DATA SUPPLIED.
....

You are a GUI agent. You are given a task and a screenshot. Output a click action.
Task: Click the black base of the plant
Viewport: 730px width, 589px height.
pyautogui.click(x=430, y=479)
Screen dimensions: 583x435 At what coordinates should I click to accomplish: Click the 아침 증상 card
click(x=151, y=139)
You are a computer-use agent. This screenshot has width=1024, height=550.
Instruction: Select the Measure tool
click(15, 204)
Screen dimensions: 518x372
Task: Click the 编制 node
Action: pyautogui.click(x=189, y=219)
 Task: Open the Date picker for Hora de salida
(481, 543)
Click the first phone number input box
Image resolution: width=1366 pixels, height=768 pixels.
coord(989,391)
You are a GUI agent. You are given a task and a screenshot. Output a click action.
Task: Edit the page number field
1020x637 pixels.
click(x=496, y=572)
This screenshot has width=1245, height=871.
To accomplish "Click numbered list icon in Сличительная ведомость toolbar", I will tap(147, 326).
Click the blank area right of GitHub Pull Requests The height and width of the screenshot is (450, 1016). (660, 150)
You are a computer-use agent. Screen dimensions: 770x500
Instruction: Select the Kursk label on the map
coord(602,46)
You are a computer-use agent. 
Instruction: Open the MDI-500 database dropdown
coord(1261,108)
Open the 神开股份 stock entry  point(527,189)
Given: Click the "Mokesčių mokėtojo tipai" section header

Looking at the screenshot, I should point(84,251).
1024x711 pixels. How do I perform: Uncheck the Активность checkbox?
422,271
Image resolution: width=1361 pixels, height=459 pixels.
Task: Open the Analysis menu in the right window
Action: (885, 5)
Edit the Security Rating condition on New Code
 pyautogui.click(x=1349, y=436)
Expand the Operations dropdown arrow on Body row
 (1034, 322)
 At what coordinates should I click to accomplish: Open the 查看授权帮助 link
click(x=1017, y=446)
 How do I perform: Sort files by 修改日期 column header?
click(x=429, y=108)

....

ASSIGNMENT. Reproduce exactly the line bearing "Instruction: Select the Measure tool" and all the lines that come after it in the records above; add nothing.

RESULT.
Instruction: Select the Measure tool
click(15, 204)
Screen dimensions: 518x372
Task: Click the 编制 node
Action: pyautogui.click(x=189, y=219)
 Task: Open the Date picker for Hora de salida
(481, 543)
Click the first phone number input box
Image resolution: width=1366 pixels, height=768 pixels.
coord(989,391)
You are a GUI agent. You are given a task and a screenshot. Output a click action.
Task: Edit the page number field
1020x637 pixels.
click(x=496, y=572)
This screenshot has width=1245, height=871.
To accomplish "Click numbered list icon in Сличительная ведомость toolbar", I will tap(147, 326).
Click the blank area right of GitHub Pull Requests The height and width of the screenshot is (450, 1016). (660, 150)
You are a computer-use agent. Screen dimensions: 770x500
Instruction: Select the Kursk label on the map
coord(602,46)
You are a computer-use agent. 
Instruction: Open the MDI-500 database dropdown
coord(1261,108)
Open the 神开股份 stock entry  point(527,189)
Given: Click the "Mokesčių mokėtojo tipai" section header

Looking at the screenshot, I should point(84,251).
1024x711 pixels. How do I perform: Uncheck the Активность checkbox?
422,271
Image resolution: width=1361 pixels, height=459 pixels.
Task: Open the Analysis menu in the right window
Action: (885, 5)
Edit the Security Rating condition on New Code
 pyautogui.click(x=1349, y=436)
Expand the Operations dropdown arrow on Body row
 (1034, 322)
 At what coordinates should I click to accomplish: Open the 查看授权帮助 link
click(x=1017, y=446)
 How do I perform: Sort files by 修改日期 column header?
click(x=429, y=108)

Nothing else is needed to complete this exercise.